__Requirement__:
Print each entry exactly, all the way through.

__Material shown__:
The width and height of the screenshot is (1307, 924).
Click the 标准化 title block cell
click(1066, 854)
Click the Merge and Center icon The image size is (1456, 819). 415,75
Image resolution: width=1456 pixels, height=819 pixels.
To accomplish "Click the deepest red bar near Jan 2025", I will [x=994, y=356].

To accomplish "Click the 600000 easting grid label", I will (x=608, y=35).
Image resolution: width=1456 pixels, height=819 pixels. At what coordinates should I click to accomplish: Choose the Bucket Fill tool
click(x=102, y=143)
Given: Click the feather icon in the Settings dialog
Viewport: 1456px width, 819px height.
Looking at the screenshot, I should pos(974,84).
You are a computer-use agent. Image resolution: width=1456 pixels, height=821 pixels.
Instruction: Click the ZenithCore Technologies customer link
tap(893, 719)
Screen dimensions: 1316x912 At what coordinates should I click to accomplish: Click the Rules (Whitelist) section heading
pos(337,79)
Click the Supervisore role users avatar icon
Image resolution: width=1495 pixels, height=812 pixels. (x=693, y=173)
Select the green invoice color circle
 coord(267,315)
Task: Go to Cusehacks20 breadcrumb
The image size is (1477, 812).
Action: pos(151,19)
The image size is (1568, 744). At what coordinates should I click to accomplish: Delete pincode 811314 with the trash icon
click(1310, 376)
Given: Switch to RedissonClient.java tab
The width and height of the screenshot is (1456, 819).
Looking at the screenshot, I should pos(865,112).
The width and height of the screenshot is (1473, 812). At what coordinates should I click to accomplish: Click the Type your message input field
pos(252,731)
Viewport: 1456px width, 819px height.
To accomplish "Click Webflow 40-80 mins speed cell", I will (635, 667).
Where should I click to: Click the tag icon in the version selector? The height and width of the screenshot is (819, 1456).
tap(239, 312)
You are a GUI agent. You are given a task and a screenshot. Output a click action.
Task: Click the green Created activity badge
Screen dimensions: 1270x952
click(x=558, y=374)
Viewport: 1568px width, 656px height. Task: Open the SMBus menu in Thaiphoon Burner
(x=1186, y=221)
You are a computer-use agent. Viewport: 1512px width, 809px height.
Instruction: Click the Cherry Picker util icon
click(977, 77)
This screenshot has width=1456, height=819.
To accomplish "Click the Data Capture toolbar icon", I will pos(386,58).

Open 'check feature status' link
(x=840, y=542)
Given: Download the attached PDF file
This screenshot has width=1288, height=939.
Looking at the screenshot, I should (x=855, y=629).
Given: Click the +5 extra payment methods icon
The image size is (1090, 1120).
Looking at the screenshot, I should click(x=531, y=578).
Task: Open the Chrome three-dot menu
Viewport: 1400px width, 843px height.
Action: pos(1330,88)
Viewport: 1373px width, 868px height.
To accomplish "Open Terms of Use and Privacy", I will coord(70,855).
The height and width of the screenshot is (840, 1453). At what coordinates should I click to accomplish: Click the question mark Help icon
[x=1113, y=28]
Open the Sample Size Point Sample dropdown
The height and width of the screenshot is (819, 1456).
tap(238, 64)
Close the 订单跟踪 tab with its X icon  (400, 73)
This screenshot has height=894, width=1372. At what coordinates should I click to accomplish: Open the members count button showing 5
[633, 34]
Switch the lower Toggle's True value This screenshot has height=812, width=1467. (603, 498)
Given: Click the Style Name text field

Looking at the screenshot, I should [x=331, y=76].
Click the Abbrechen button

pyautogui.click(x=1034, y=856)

__Result__:
The width and height of the screenshot is (1307, 924).
Click the 标准化 title block cell
click(1066, 854)
Click the Merge and Center icon The image size is (1456, 819). 415,75
Image resolution: width=1456 pixels, height=819 pixels.
To accomplish "Click the deepest red bar near Jan 2025", I will [x=994, y=356].

To accomplish "Click the 600000 easting grid label", I will (x=608, y=35).
Image resolution: width=1456 pixels, height=819 pixels. At what coordinates should I click to accomplish: Choose the Bucket Fill tool
click(x=102, y=143)
Given: Click the feather icon in the Settings dialog
Viewport: 1456px width, 819px height.
Looking at the screenshot, I should pos(974,84).
You are a computer-use agent. Image resolution: width=1456 pixels, height=821 pixels.
Instruction: Click the ZenithCore Technologies customer link
tap(893, 719)
Screen dimensions: 1316x912 At what coordinates should I click to accomplish: Click the Rules (Whitelist) section heading
pos(337,79)
Click the Supervisore role users avatar icon
Image resolution: width=1495 pixels, height=812 pixels. (x=693, y=173)
Select the green invoice color circle
 coord(267,315)
Task: Go to Cusehacks20 breadcrumb
The image size is (1477, 812).
Action: pos(151,19)
The image size is (1568, 744). At what coordinates should I click to accomplish: Delete pincode 811314 with the trash icon
click(1310, 376)
Given: Switch to RedissonClient.java tab
The width and height of the screenshot is (1456, 819).
Looking at the screenshot, I should pos(865,112).
The width and height of the screenshot is (1473, 812). At what coordinates should I click to accomplish: Click the Type your message input field
pos(252,731)
Viewport: 1456px width, 819px height.
To accomplish "Click Webflow 40-80 mins speed cell", I will (635, 667).
Where should I click to: Click the tag icon in the version selector? The height and width of the screenshot is (819, 1456).
tap(239, 312)
You are a GUI agent. You are given a task and a screenshot. Output a click action.
Task: Click the green Created activity badge
Screen dimensions: 1270x952
click(x=558, y=374)
Viewport: 1568px width, 656px height. Task: Open the SMBus menu in Thaiphoon Burner
(x=1186, y=221)
You are a computer-use agent. Viewport: 1512px width, 809px height.
Instruction: Click the Cherry Picker util icon
click(977, 77)
This screenshot has width=1456, height=819.
To accomplish "Click the Data Capture toolbar icon", I will pos(386,58).

Open 'check feature status' link
(x=840, y=542)
Given: Download the attached PDF file
This screenshot has width=1288, height=939.
Looking at the screenshot, I should (x=855, y=629).
Given: Click the +5 extra payment methods icon
The image size is (1090, 1120).
Looking at the screenshot, I should click(x=531, y=578).
Task: Open the Chrome three-dot menu
Viewport: 1400px width, 843px height.
Action: pos(1330,88)
Viewport: 1373px width, 868px height.
To accomplish "Open Terms of Use and Privacy", I will coord(70,855).
The height and width of the screenshot is (840, 1453). At what coordinates should I click to accomplish: Click the question mark Help icon
[x=1113, y=28]
Open the Sample Size Point Sample dropdown
The height and width of the screenshot is (819, 1456).
tap(238, 64)
Close the 订单跟踪 tab with its X icon  (400, 73)
This screenshot has height=894, width=1372. At what coordinates should I click to accomplish: Open the members count button showing 5
[633, 34]
Switch the lower Toggle's True value This screenshot has height=812, width=1467. (603, 498)
Given: Click the Style Name text field

Looking at the screenshot, I should [x=331, y=76].
Click the Abbrechen button

pyautogui.click(x=1034, y=856)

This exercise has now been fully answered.